→ **INSTRUCTIONS FOR THE TASK**: Copy out exactly the lines that begin with the one containing "Viewport: 1400px width, 840px" and continue until the last line of the material.

→ **EXTRACTED DATA**:

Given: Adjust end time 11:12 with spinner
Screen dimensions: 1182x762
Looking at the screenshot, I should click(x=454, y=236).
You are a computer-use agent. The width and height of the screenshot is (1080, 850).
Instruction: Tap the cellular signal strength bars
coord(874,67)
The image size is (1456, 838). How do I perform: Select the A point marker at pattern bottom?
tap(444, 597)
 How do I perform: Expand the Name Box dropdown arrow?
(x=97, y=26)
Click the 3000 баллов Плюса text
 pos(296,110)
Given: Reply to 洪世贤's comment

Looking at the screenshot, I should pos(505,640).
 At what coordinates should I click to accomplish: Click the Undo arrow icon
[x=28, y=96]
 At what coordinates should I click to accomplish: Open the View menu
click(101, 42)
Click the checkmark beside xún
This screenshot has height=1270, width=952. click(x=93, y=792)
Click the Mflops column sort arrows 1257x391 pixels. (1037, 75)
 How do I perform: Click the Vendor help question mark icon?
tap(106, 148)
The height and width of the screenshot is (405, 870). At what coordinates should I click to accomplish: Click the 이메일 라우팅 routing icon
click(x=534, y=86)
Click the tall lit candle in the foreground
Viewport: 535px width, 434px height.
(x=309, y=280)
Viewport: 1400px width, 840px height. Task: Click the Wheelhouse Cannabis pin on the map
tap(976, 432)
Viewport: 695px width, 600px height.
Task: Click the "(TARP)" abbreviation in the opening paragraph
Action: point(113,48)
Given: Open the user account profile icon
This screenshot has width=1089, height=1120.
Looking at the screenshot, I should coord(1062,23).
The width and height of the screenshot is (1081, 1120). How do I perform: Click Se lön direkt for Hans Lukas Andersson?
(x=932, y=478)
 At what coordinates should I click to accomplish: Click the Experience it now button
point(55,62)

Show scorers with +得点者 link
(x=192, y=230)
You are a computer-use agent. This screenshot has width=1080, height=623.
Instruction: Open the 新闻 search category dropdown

→ **WRITTEN ANSWER**:
Viewport: 1400px width, 840px height. Task: Click the Wheelhouse Cannabis pin on the map
tap(976, 432)
Viewport: 695px width, 600px height.
Task: Click the "(TARP)" abbreviation in the opening paragraph
Action: point(113,48)
Given: Open the user account profile icon
This screenshot has width=1089, height=1120.
Looking at the screenshot, I should coord(1062,23).
The width and height of the screenshot is (1081, 1120). How do I perform: Click Se lön direkt for Hans Lukas Andersson?
(x=932, y=478)
 At what coordinates should I click to accomplish: Click the Experience it now button
point(55,62)

Show scorers with +得点者 link
(x=192, y=230)
You are a computer-use agent. This screenshot has width=1080, height=623.
Instruction: Open the 新闻 search category dropdown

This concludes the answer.